I would much prefer them to both sets of operations to emit vectors which can be processed by functinos in the Vector.Generic module or if there is some Row or Column specific stuff needed put those methods in seperate modules Matrix.RowVector / Matrix.ColumnVector

.

I can't speak for whoever designed those types, but from a mathematical point of view, row vectors and column vectors are two different things- for example, when you change the basis of your vector space, your row vectors and column vectors will transform differently (column vectors transform contravariantly, and row vectors transform covariantly, if I remember right), so I can see why maybe the designers made different types.

By on 3/22/2009 7:37 PM ()

a mathematical vector is neither a row nor a column "vector" it's a member of an vector space. If the field of the vector space is K than you can choose a basis for this vector space and get an representation of the vector as a n-tupel over K where n is the dimension of the space - but still this is neither a row nor a column.

So where does the row/col get interesting?

Well if you have a linear mapping between vector spaces you can get a representation of this homeomorphism just like you get one of the vectors by choosing fixed bases for your vectorspaces - this representation is what we know as a matrix - and now in order to use the matrix-multiplication for matrix*vektor or vektor*matrix you map the vector representation to a 1xn or nx1 matrix and these ar called row- or colum-"vectors".

So why choose row-vector?

Well because you only work with those represantations for a very fixed basis (the canonical one - basically the axis in the cartesien coordinate system) and want to use these with a matrix in the form M*v ;)

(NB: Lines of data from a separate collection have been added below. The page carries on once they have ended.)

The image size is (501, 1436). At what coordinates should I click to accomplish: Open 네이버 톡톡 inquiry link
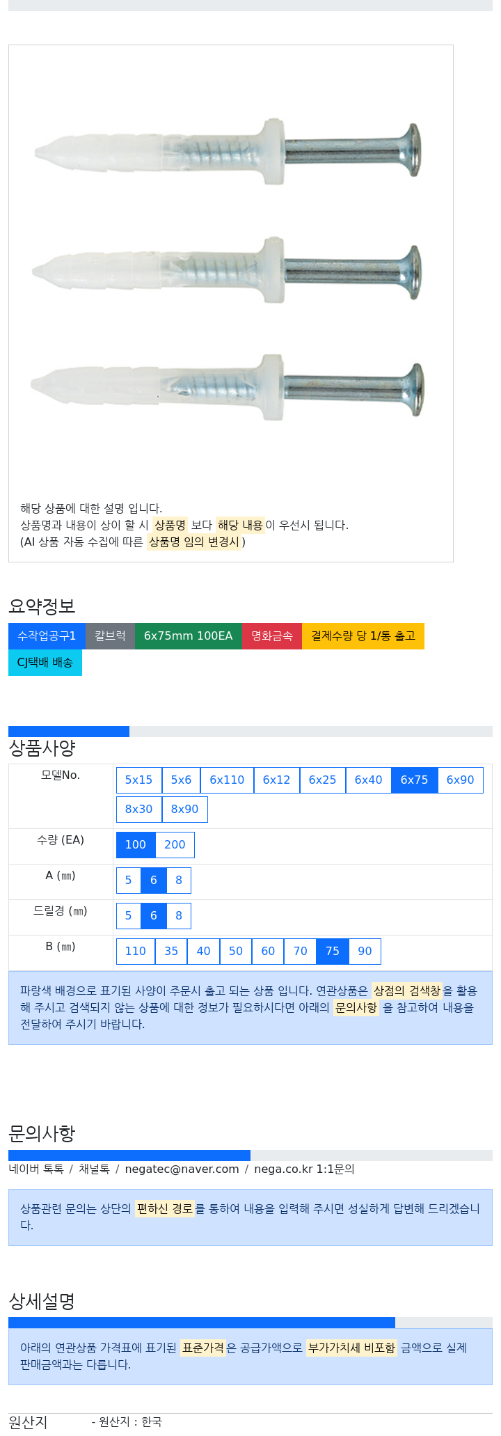click(x=36, y=1169)
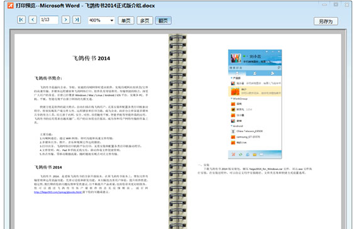Click the WPS app icon in title bar
This screenshot has width=356, height=229.
click(11, 6)
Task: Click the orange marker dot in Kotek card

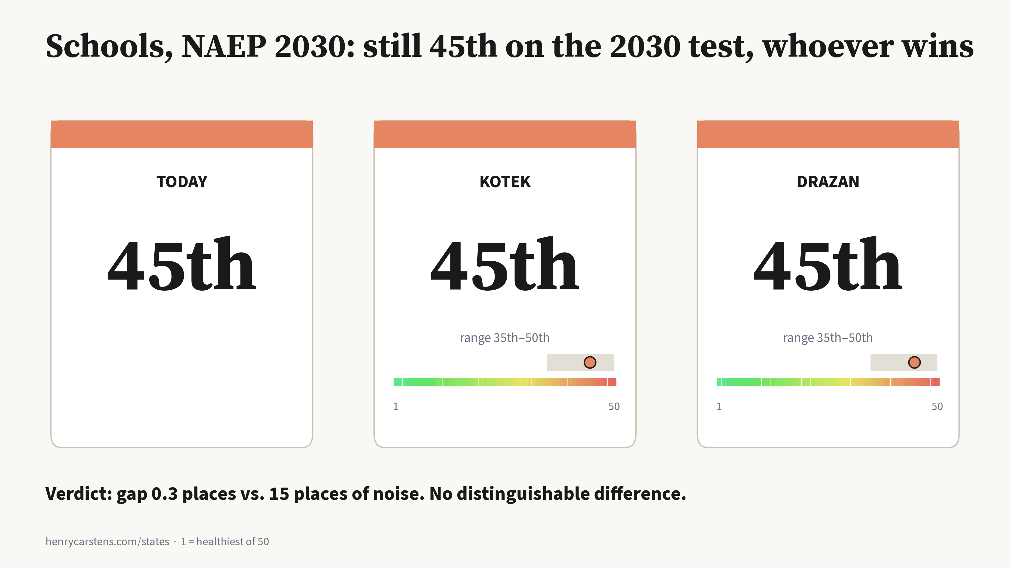Action: [x=590, y=362]
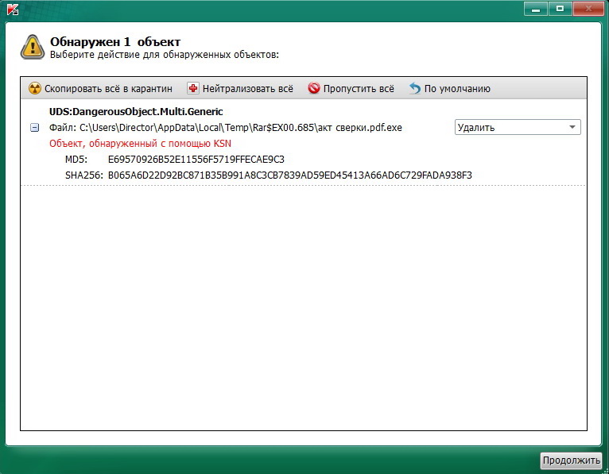This screenshot has height=474, width=609.
Task: Reset actions with По умолчанию
Action: pos(457,89)
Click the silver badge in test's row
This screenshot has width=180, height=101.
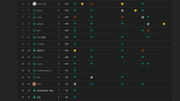[92, 77]
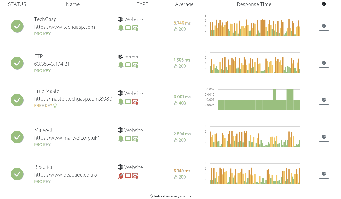The image size is (341, 199).
Task: Click the pie chart icon in the header row
Action: 324,4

By on 3/23/2009 1:31 AM ()

I don't mean to be disagreeable, and it's been enough years since I've done math that I could get myself in trouble here, but there are most certainly two types of vectors- contravariant and covariant. If you have a differentiable manifold, and you want to talk about a vector like the velocity vector of a particle moving along the manifold, you are talking about a contravariant vector. That's because you're talking about an element of the tangent space of the manifold. Covariant vectors live in the cotangent space; those are linear operators on the tangent space. So covariant and contravariant vectors live in dual vector spaces, which means you can loosely talk about them the same way because the spaces have the same dimension, and you can represent the elements in each of them by ordered tuples of the same size. But the tuples mean different things- the tangent space and cotangent space have different bases.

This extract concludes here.